The generosity did not stop.

The dime’s worth of grace extended to us by the toll-keeper as we crossed the bridge into the little town was further enhanced when a lovely woman from the local church bought us four nights in a motel, so we could have privacy and a honeymoon.

My friend and his wife, who had just come to the local church, were ecstatic that we were joining them to reach this community with a message of hope and the heart of Jesus.

We no longer had any excuse for being alienated or persecuted. Even though a phone call had been made to our new friends, warning that we might be “trouble,” they chose to ignore the foretelling, and accept us as we were.
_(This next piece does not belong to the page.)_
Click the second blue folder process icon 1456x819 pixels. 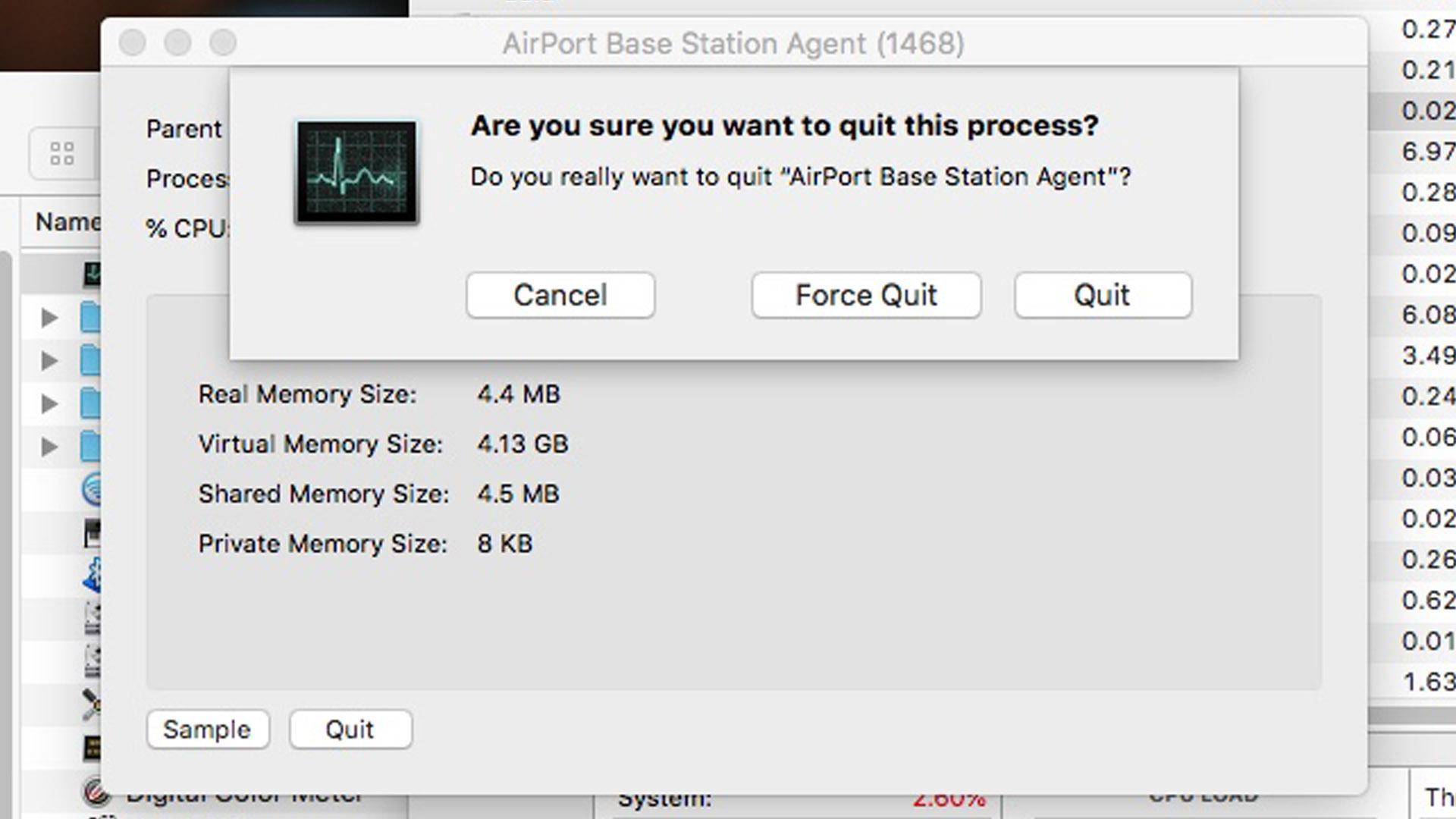click(92, 361)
We both flourished under this new covenant of mercy.

I immediately went to the local school and told the students that we were going to start a coffee-house in town. There was some pretty good buzz.

I was even invited to come to the City Council to explain the venture to the grown-up types. I wouldn’t say they were excited, but they didn’t lodge any formal complaints.
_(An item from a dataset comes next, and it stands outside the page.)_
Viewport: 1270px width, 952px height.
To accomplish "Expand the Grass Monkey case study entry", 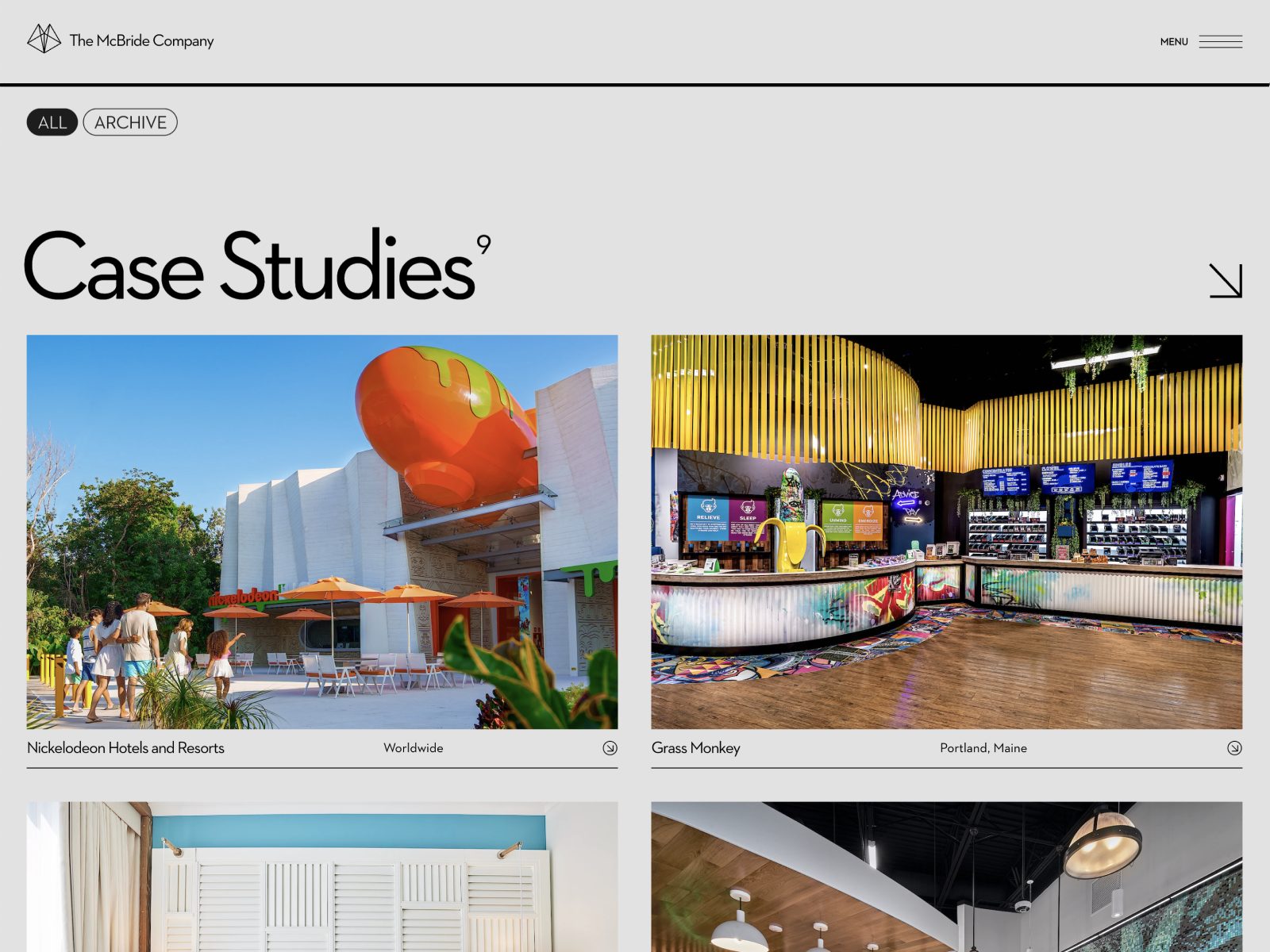I will coord(695,747).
But the most amazing thing that happened was that we located a deserted, small night club right outside the town. We went to the aged owner of the property, and he was so impressed with our proposal of starting a positive hangout for the teenagers that he said he would rent us the facility for a mere fifty dollars a month.

Everyone was thrilled.

We were so pumped that we went out immediately with three cans of paint that we found stuck in a garage, and commenced painting the walls of the night club.
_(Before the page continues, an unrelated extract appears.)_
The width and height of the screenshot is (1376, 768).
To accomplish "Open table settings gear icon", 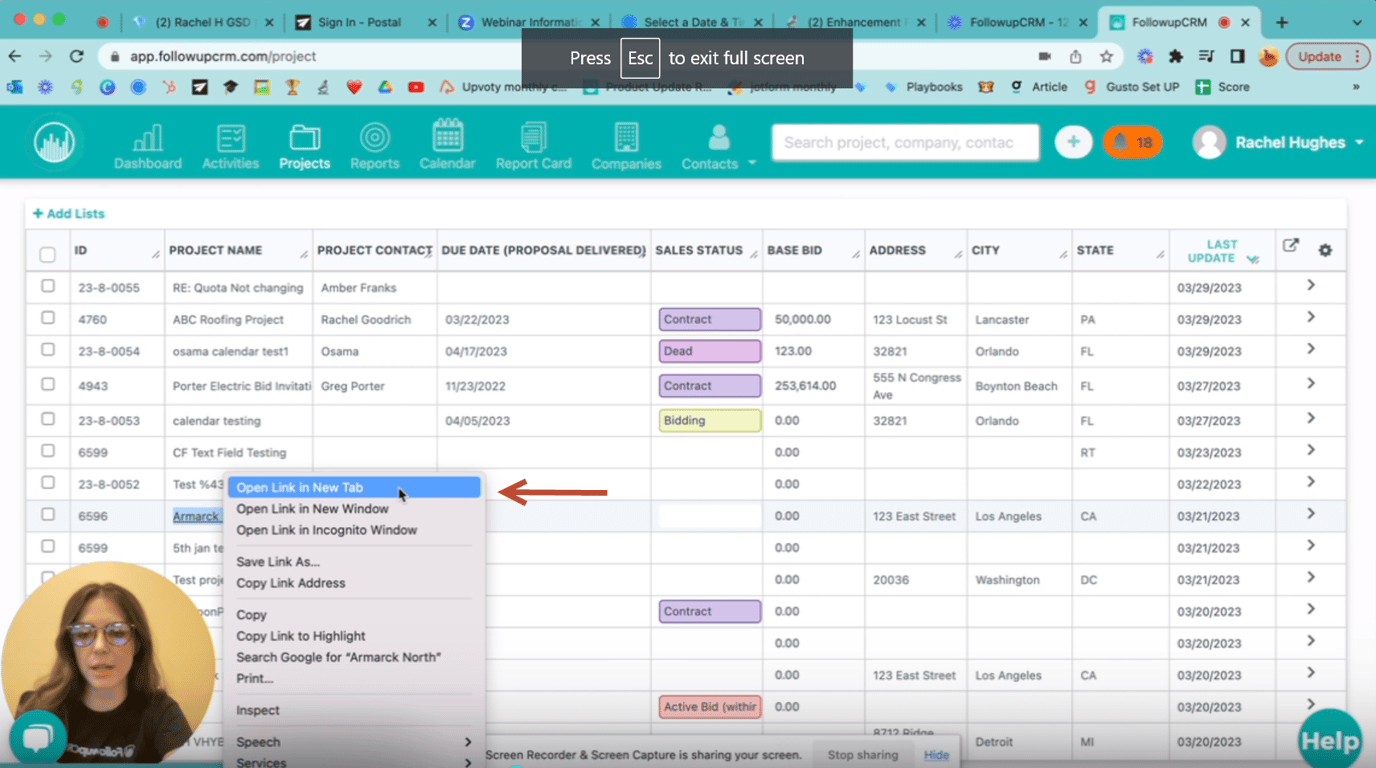I will (x=1325, y=250).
We were in the midst of this activity when the door to the night club opened, and in walked a Kentucky Highway Patrolman. He asked us what we were doing, and I joyfully recited our mission, goals and hopes about having a coffee-house where the kids from the community could come and interact in a positive environment.

I thought he was receptive, but as he turned to leave, he paused and then pivoted on his shoes. He looked me straight in the eyes and said, “You are not welcome here. We don’t want this. And you need to leave town.”

I thought he was kidding, so I started joking with him. He leaned in closer to emphasize his point.

“The people of our community don’t want your sort coming here and sharing any new ideas.”

He scared me.

I think he realized he did–because he just finished his words, walked out the door, started his car and pulled away with the full confidence that his mission had been achieved.

I was so shaken by the experience that I started to cry.

I went back to the house where our friends had graciously allowed us to stay while beginning the work and told them about the incident. They were incensed–but also thrilled with an opportunity to make a stand and do something that would be truly significant.

I pretended to agree with them.

But in the middle of the night, my wife and I gathered our things, climbed into our car and drove away.

I ran.

We ran.

We didn’t have any place to go … except back to Ohio.